The site went free in 2007 presumably in the belief that the firm could make more money from advertising than it could from subscriptions.
This is set to change - a spokeswoman for the paper confirmed changes were coming but said it was still working out the best business approach.
But according to New York magazine the paper is set to go with a metered system something like that used by the FT - which lets you read a set number of articles a month then asks you to subscribe. The alternative was to follow the Wall Street Journal which allows free access to some parts of the site but charges for the majority of its stories.
The magazine suggests the move could be linked to the imminent, rumoured arrival of Apple's slate or e-reader machines - which are meant to be arriving 27 January.
Apple would certainly welcome a partnership with the liberal paper of choice. And it has always been easier to charge people for mobile services than getting them to pay for access to websites.
The paper also reportedly rejected overtures from Rupert Murdoch to team up in order to take action against news aggregators like Google. It also decided against working with Journalism Online - the start-up which aims to offer universal subscriptions to various news sources.

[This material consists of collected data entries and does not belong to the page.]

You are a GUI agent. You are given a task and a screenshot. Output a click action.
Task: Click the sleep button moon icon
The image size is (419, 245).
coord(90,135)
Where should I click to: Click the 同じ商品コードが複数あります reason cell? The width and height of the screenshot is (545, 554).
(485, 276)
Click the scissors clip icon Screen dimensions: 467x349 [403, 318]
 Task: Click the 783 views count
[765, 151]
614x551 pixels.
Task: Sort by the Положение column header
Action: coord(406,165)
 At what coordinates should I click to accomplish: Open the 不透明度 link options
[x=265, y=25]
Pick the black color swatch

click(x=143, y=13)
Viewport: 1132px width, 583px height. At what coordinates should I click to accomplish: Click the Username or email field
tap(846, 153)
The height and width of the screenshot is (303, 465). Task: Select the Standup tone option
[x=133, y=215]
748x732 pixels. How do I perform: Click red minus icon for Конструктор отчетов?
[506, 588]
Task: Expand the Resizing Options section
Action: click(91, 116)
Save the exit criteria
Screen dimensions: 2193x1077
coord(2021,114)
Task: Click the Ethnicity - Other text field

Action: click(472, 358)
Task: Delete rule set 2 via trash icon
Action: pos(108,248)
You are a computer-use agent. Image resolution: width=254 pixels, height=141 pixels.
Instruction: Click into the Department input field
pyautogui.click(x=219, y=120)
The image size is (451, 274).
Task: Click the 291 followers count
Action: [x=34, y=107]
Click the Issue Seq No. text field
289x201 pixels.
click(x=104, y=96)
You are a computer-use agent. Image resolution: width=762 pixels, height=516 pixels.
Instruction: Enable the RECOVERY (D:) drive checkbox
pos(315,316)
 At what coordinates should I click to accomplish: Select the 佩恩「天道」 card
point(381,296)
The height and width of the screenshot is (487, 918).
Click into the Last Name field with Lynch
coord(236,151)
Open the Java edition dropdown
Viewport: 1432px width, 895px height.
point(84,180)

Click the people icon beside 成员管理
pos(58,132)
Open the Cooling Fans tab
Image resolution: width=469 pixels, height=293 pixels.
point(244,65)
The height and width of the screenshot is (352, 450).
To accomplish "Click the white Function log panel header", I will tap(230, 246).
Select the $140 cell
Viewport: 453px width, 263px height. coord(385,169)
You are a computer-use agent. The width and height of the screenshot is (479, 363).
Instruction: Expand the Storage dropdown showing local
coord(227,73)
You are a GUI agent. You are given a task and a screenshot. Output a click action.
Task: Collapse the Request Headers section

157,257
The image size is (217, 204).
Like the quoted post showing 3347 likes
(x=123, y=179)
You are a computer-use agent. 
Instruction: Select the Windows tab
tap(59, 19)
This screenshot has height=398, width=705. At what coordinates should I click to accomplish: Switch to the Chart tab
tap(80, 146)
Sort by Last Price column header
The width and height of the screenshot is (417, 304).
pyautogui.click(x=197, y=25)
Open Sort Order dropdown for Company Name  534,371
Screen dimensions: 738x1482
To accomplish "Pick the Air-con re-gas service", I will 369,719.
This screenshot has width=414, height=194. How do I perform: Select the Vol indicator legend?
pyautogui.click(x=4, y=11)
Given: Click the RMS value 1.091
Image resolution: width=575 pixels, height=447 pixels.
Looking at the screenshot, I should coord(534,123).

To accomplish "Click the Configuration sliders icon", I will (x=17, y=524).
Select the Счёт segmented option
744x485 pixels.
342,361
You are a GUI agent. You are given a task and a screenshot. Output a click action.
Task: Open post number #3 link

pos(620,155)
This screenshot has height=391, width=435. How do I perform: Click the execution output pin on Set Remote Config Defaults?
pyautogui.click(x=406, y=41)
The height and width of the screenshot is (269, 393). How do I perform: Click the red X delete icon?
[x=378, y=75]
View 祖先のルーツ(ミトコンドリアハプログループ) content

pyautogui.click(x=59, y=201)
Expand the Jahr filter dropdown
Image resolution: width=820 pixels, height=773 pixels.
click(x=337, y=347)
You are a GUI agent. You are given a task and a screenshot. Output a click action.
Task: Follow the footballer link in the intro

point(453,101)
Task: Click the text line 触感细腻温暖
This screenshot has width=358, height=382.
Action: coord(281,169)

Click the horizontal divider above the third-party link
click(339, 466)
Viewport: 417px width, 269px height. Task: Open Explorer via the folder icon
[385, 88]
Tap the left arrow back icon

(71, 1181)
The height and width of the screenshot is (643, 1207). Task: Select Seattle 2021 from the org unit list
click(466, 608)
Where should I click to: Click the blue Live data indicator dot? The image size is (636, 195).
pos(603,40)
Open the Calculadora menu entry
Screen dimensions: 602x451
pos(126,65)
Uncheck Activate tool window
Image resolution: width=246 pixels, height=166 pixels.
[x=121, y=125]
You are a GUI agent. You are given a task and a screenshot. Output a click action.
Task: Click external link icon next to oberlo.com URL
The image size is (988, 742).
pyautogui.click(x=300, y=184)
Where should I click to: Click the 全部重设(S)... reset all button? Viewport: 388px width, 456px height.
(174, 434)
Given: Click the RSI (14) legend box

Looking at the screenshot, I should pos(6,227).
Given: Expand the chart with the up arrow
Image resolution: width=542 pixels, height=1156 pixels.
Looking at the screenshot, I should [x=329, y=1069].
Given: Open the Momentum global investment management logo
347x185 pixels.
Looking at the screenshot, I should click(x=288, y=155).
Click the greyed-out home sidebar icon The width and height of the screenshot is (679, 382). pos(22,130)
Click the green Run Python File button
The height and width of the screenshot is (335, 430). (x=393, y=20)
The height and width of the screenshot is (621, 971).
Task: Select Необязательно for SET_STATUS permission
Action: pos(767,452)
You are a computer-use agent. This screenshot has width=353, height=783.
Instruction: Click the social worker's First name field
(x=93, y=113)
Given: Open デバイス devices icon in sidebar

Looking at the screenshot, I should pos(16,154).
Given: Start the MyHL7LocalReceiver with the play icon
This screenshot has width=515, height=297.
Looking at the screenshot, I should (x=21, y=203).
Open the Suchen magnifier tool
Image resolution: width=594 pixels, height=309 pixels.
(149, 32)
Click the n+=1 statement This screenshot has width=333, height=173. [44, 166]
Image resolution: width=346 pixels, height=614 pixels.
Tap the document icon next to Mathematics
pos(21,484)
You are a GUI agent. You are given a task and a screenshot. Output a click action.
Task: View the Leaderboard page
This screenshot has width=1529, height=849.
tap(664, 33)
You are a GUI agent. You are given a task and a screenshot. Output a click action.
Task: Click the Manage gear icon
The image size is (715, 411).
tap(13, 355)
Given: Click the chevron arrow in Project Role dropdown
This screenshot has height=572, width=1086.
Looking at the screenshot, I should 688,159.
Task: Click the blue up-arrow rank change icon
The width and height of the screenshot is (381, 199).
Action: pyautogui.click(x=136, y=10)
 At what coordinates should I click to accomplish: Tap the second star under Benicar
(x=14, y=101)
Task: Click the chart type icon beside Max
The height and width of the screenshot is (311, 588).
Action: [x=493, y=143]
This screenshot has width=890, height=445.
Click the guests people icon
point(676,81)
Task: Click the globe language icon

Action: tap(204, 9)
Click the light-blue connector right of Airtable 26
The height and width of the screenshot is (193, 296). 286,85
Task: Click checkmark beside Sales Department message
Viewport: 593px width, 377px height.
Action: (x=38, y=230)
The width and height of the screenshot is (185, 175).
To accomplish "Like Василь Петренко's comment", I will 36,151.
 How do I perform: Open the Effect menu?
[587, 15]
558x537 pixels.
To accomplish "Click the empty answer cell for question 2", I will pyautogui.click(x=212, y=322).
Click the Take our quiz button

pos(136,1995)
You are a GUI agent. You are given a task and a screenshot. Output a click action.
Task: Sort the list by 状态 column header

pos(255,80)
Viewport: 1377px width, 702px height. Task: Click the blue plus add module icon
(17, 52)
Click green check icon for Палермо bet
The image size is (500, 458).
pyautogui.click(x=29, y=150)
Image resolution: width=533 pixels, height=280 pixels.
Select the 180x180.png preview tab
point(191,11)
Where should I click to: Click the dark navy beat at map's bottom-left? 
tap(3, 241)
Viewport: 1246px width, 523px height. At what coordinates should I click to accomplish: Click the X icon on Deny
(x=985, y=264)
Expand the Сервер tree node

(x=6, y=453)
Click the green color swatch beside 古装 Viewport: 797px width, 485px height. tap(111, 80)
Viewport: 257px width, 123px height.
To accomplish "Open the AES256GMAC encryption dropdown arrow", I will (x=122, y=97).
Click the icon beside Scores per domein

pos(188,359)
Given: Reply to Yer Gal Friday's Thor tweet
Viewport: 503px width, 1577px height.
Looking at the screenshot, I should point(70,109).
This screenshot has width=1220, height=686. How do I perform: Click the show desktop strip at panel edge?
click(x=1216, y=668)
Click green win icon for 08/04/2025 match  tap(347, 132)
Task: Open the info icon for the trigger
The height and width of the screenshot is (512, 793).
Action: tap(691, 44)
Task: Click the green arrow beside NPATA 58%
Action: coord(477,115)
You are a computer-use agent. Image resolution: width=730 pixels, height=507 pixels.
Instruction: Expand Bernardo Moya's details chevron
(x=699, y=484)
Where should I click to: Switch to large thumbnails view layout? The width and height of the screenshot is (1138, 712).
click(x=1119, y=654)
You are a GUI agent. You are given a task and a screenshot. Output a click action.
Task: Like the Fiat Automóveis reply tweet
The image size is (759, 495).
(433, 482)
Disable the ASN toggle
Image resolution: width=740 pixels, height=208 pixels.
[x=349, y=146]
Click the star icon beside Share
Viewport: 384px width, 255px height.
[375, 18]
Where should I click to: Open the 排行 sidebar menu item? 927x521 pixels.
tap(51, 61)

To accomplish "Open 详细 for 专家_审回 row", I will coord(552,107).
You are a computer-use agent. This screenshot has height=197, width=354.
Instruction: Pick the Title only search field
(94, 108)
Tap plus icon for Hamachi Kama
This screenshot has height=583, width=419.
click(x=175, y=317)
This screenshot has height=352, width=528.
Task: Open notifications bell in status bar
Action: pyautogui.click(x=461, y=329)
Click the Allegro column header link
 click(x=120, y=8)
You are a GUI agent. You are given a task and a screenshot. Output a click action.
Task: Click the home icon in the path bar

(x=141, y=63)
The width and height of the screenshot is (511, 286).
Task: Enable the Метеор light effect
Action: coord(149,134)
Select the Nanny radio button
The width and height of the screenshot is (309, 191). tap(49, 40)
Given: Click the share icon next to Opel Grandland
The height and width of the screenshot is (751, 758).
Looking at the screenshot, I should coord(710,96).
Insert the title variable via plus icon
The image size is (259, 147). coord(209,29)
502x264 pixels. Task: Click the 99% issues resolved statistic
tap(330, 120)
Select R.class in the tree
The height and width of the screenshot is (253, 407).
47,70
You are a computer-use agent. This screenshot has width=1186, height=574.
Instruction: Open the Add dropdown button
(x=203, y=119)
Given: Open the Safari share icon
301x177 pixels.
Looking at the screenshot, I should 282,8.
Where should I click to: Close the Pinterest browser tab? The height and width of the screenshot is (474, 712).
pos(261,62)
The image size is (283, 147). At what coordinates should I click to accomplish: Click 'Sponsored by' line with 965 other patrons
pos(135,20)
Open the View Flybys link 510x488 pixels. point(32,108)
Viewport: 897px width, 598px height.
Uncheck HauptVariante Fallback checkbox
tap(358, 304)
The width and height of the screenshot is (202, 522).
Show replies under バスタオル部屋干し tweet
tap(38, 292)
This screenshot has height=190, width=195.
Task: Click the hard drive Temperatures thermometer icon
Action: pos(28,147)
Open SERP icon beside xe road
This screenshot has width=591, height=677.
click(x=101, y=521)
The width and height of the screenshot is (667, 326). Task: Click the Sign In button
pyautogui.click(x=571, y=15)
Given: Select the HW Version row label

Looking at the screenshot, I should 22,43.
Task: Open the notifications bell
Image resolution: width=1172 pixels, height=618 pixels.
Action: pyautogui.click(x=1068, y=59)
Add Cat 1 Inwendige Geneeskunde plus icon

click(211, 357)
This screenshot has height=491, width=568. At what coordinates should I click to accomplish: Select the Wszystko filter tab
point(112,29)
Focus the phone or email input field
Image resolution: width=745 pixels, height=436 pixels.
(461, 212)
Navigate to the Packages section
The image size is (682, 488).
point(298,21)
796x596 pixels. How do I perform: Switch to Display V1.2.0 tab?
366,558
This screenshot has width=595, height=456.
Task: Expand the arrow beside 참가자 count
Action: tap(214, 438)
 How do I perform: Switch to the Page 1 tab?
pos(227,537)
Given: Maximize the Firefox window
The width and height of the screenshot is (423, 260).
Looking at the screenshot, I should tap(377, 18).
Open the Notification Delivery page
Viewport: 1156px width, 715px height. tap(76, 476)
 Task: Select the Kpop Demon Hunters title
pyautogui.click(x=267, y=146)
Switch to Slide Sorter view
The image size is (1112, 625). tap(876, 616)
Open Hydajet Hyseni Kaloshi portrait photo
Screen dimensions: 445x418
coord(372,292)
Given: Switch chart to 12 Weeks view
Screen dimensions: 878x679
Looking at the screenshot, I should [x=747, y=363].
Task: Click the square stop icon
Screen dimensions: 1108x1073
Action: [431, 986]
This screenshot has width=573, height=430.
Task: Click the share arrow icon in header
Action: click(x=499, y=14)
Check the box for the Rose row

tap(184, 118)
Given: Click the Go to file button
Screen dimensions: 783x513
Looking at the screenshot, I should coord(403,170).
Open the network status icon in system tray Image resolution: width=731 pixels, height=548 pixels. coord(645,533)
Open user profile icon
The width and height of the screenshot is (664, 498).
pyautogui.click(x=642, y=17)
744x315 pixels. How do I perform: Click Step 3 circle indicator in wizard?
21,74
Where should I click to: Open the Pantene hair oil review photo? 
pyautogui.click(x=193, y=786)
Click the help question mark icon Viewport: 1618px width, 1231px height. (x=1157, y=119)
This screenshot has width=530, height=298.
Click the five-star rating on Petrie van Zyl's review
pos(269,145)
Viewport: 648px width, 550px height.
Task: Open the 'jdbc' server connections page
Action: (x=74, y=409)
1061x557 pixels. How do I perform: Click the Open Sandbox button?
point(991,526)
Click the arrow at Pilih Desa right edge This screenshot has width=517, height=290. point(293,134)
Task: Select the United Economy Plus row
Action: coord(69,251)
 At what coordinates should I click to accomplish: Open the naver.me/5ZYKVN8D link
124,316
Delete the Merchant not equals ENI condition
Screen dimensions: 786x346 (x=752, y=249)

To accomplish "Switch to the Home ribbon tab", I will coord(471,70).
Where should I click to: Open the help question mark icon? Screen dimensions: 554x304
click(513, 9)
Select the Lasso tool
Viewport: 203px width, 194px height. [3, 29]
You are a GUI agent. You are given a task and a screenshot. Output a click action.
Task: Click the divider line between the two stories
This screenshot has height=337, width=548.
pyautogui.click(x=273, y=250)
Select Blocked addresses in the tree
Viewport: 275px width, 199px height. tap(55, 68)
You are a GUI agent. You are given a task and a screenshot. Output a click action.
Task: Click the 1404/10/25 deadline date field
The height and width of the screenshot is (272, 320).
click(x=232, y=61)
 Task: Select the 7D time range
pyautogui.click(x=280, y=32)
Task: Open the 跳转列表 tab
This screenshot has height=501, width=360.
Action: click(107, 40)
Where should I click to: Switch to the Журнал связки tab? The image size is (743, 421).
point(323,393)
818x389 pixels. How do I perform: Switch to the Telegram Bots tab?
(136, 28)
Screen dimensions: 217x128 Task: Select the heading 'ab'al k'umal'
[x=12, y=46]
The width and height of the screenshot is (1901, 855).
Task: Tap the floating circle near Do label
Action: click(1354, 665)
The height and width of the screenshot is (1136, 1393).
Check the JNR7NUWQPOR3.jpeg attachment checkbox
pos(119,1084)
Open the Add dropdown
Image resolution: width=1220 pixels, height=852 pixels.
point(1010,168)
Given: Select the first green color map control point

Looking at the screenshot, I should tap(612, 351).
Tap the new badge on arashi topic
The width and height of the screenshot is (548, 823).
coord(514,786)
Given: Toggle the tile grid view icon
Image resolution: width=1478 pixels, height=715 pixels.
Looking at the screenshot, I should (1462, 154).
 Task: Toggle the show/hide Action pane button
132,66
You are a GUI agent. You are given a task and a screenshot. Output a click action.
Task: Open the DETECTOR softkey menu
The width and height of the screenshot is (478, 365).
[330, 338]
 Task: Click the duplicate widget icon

More from New York magazine. ®
COMMENTS
Alternative headline
NY Times to lose massive amounts of readers, ad revenue, and market share.
So...
Charging readers for something they can get for free elsewhere - yeah way to go...last one out switch the light off.
soon to be ex-reader?
If they begin charging, and don't eliminate the ads (or at least the high BW/CPU flash ads), i'll stop reading the NYT altogether. I don't have a problem with text ads, they done use up too much of my monthly bandwidth, and I have sent several e-mails to their advertising department with screencaps showing quite lengthy articles where the right-hand-column ads are only displayed on the top 1/3 - 1/2 of the article....essentially they were wasting 1/2-2/3 of their advertising area. And, do you know, 1) I never heard back from them and 2) I still see this because they apparently never preview their own pages.
If the print edition went out with one column 1/2-2/3 blank, you can be sure that someone would find themselves unemployed.